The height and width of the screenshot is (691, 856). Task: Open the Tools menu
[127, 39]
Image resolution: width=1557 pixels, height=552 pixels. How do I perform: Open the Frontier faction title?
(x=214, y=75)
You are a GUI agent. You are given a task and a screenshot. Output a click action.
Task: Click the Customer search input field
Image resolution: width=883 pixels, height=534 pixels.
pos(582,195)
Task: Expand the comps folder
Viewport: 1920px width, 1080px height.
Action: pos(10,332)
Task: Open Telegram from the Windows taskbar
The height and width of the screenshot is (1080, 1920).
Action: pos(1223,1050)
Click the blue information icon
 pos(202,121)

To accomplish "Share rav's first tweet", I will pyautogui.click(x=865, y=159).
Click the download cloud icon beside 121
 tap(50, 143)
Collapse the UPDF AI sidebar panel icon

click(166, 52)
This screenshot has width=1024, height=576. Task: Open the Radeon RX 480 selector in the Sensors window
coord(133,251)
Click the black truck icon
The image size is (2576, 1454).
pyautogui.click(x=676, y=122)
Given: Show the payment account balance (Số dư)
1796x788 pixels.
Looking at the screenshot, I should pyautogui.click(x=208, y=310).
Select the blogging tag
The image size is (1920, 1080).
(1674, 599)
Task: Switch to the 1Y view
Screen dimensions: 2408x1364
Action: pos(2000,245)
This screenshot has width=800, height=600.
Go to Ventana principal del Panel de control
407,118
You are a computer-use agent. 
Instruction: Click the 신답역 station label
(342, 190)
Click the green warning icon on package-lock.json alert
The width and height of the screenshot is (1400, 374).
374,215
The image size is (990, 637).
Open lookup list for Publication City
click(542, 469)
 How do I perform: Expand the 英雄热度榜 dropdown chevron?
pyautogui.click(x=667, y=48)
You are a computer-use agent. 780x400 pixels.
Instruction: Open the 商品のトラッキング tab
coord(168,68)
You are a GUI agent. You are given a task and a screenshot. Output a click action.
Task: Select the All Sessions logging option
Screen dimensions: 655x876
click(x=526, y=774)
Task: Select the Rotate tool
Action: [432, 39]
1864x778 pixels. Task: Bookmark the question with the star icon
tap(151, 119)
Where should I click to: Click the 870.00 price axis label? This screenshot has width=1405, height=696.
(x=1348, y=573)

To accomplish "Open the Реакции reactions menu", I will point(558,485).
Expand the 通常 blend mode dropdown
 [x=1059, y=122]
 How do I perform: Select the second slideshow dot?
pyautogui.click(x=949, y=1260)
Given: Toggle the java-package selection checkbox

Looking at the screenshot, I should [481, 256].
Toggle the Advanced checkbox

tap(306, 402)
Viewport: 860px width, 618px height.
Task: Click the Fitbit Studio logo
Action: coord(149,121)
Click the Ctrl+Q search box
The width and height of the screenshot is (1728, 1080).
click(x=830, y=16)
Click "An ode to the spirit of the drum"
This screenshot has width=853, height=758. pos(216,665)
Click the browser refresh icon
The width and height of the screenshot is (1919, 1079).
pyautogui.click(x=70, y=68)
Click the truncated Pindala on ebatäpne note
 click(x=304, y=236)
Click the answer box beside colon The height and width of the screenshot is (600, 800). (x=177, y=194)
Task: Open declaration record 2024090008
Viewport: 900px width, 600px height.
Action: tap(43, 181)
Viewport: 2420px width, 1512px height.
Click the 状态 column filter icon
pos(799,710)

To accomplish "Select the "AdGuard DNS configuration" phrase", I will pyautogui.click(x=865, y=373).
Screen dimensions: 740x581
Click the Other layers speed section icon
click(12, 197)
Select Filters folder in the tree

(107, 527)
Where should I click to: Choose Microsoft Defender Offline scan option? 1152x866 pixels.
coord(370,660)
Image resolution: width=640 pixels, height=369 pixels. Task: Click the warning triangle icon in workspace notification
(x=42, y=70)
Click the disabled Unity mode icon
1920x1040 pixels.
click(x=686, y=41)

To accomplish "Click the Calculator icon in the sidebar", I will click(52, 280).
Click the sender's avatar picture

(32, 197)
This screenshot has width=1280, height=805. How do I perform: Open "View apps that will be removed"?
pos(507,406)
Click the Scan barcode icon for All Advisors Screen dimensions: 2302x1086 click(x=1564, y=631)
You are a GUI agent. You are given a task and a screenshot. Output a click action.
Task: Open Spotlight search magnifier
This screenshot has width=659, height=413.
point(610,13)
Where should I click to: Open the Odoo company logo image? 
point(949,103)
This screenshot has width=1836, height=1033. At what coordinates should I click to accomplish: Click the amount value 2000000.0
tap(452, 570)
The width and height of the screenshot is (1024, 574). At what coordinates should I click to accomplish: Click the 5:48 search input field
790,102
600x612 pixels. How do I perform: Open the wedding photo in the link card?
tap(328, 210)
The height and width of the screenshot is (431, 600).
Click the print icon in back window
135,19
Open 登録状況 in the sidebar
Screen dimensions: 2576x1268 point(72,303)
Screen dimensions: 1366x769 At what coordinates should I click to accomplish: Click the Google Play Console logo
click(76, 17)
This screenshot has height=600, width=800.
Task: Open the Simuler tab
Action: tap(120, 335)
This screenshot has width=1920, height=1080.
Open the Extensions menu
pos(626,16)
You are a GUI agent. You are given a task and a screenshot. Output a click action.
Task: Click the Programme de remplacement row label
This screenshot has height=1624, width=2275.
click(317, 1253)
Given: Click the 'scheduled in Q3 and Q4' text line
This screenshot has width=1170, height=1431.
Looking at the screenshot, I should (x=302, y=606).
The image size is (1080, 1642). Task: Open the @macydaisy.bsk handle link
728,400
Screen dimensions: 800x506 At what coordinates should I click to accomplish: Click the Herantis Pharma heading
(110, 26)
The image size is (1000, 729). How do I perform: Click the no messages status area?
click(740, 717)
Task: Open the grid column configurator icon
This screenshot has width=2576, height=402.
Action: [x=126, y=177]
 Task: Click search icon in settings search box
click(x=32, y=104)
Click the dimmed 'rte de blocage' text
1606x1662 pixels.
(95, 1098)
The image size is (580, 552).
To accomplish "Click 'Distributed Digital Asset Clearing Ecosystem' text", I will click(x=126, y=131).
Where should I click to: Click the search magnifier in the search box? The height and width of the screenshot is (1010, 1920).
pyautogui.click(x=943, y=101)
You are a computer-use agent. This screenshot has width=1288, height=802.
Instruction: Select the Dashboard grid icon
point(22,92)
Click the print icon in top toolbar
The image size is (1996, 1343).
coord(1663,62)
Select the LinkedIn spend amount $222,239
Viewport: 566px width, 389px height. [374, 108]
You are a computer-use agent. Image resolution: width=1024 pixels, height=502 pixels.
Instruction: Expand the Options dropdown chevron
***
**Your objective**
Revise all the data above so that every "Instruction" becomes "Command", leaving everything else unchanged.

**Worked solution**
The height and width of the screenshot is (691, 856). Task: Open the Tools menu
[127, 39]
Image resolution: width=1557 pixels, height=552 pixels. How do I perform: Open the Frontier faction title?
(x=214, y=75)
You are a GUI agent. You are given a task and a screenshot. Output a click action.
Task: Click the Customer search input field
Image resolution: width=883 pixels, height=534 pixels.
pos(582,195)
Task: Expand the comps folder
Viewport: 1920px width, 1080px height.
Action: pos(10,332)
Task: Open Telegram from the Windows taskbar
The height and width of the screenshot is (1080, 1920).
Action: pos(1223,1050)
Click the blue information icon
 pos(202,121)

To accomplish "Share rav's first tweet", I will pyautogui.click(x=865, y=159).
Click the download cloud icon beside 121
 tap(50, 143)
Collapse the UPDF AI sidebar panel icon

click(166, 52)
This screenshot has width=1024, height=576. Task: Open the Radeon RX 480 selector in the Sensors window
coord(133,251)
Click the black truck icon
The image size is (2576, 1454).
pyautogui.click(x=676, y=122)
Given: Show the payment account balance (Số dư)
1796x788 pixels.
Looking at the screenshot, I should pyautogui.click(x=208, y=310).
Select the blogging tag
The image size is (1920, 1080).
(1674, 599)
Task: Switch to the 1Y view
Screen dimensions: 2408x1364
Action: pos(2000,245)
This screenshot has width=800, height=600.
Go to Ventana principal del Panel de control
407,118
You are a computer-use agent. 
Command: Click the 신답역 station label
(342, 190)
Click the green warning icon on package-lock.json alert
The width and height of the screenshot is (1400, 374).
374,215
The image size is (990, 637).
Open lookup list for Publication City
click(542, 469)
 How do I perform: Expand the 英雄热度榜 dropdown chevron?
pyautogui.click(x=667, y=48)
You are a computer-use agent. 780x400 pixels.
Command: Open the 商品のトラッキング tab
coord(168,68)
You are a GUI agent. You are given a task and a screenshot. Output a click action.
Task: Select the All Sessions logging option
Screen dimensions: 655x876
click(x=526, y=774)
Task: Select the Rotate tool
Action: [432, 39]
1864x778 pixels. Task: Bookmark the question with the star icon
tap(151, 119)
Where should I click to: Click the 870.00 price axis label? This screenshot has width=1405, height=696.
(x=1348, y=573)

To accomplish "Open the Реакции reactions menu", I will point(558,485).
Expand the 通常 blend mode dropdown
 [x=1059, y=122]
 How do I perform: Select the second slideshow dot?
pyautogui.click(x=949, y=1260)
Given: Toggle the java-package selection checkbox

Looking at the screenshot, I should [481, 256].
Toggle the Advanced checkbox

tap(306, 402)
Viewport: 860px width, 618px height.
Task: Click the Fitbit Studio logo
Action: coord(149,121)
Click the Ctrl+Q search box
The width and height of the screenshot is (1728, 1080).
click(x=830, y=16)
Click "An ode to the spirit of the drum"
This screenshot has width=853, height=758. pos(216,665)
Click the browser refresh icon
The width and height of the screenshot is (1919, 1079).
pyautogui.click(x=70, y=68)
Click the truncated Pindala on ebatäpne note
 click(x=304, y=236)
Click the answer box beside colon The height and width of the screenshot is (600, 800). (x=177, y=194)
Task: Open declaration record 2024090008
Viewport: 900px width, 600px height.
Action: tap(43, 181)
Viewport: 2420px width, 1512px height.
Click the 状态 column filter icon
pos(799,710)

To accomplish "Select the "AdGuard DNS configuration" phrase", I will pyautogui.click(x=865, y=373).
Screen dimensions: 740x581
Click the Other layers speed section icon
click(12, 197)
Select Filters folder in the tree

(107, 527)
Where should I click to: Choose Microsoft Defender Offline scan option? 1152x866 pixels.
coord(370,660)
Image resolution: width=640 pixels, height=369 pixels. Task: Click the warning triangle icon in workspace notification
(x=42, y=70)
Click the disabled Unity mode icon
1920x1040 pixels.
click(x=686, y=41)

To accomplish "Click the Calculator icon in the sidebar", I will click(52, 280).
Click the sender's avatar picture

(32, 197)
This screenshot has width=1280, height=805. How do I perform: Open "View apps that will be removed"?
pos(507,406)
Click the Scan barcode icon for All Advisors Screen dimensions: 2302x1086 click(x=1564, y=631)
You are a GUI agent. You are given a task and a screenshot. Output a click action.
Task: Open Spotlight search magnifier
This screenshot has width=659, height=413.
point(610,13)
Where should I click to: Open the Odoo company logo image? 
point(949,103)
This screenshot has width=1836, height=1033. At what coordinates should I click to accomplish: Click the amount value 2000000.0
tap(452, 570)
The width and height of the screenshot is (1024, 574). At what coordinates should I click to accomplish: Click the 5:48 search input field
790,102
600x612 pixels. How do I perform: Open the wedding photo in the link card?
tap(328, 210)
The height and width of the screenshot is (431, 600).
Click the print icon in back window
135,19
Open 登録状況 in the sidebar
Screen dimensions: 2576x1268 point(72,303)
Screen dimensions: 1366x769 At what coordinates should I click to accomplish: Click the Google Play Console logo
click(76, 17)
This screenshot has height=600, width=800.
Task: Open the Simuler tab
Action: tap(120, 335)
This screenshot has width=1920, height=1080.
Open the Extensions menu
pos(626,16)
You are a GUI agent. You are given a task and a screenshot. Output a click action.
Task: Click the Programme de remplacement row label
This screenshot has height=1624, width=2275.
click(317, 1253)
Given: Click the 'scheduled in Q3 and Q4' text line
This screenshot has width=1170, height=1431.
Looking at the screenshot, I should (x=302, y=606).
The image size is (1080, 1642). Task: Open the @macydaisy.bsk handle link
728,400
Screen dimensions: 800x506 At what coordinates should I click to accomplish: Click the Herantis Pharma heading
(110, 26)
The image size is (1000, 729). How do I perform: Click the no messages status area?
click(740, 717)
Task: Open the grid column configurator icon
This screenshot has width=2576, height=402.
Action: [x=126, y=177]
 Task: Click search icon in settings search box
click(x=32, y=104)
Click the dimmed 'rte de blocage' text
1606x1662 pixels.
(95, 1098)
The image size is (580, 552).
To accomplish "Click 'Distributed Digital Asset Clearing Ecosystem' text", I will click(x=126, y=131).
Where should I click to: Click the search magnifier in the search box? The height and width of the screenshot is (1010, 1920).
pyautogui.click(x=943, y=101)
You are a computer-use agent. This screenshot has width=1288, height=802.
Command: Select the Dashboard grid icon
point(22,92)
Click the print icon in top toolbar
The image size is (1996, 1343).
coord(1663,62)
Select the LinkedIn spend amount $222,239
Viewport: 566px width, 389px height. [374, 108]
You are a computer-use agent. Image resolution: width=1024 pixels, height=502 pixels.
Command: Expand the Options dropdown chevron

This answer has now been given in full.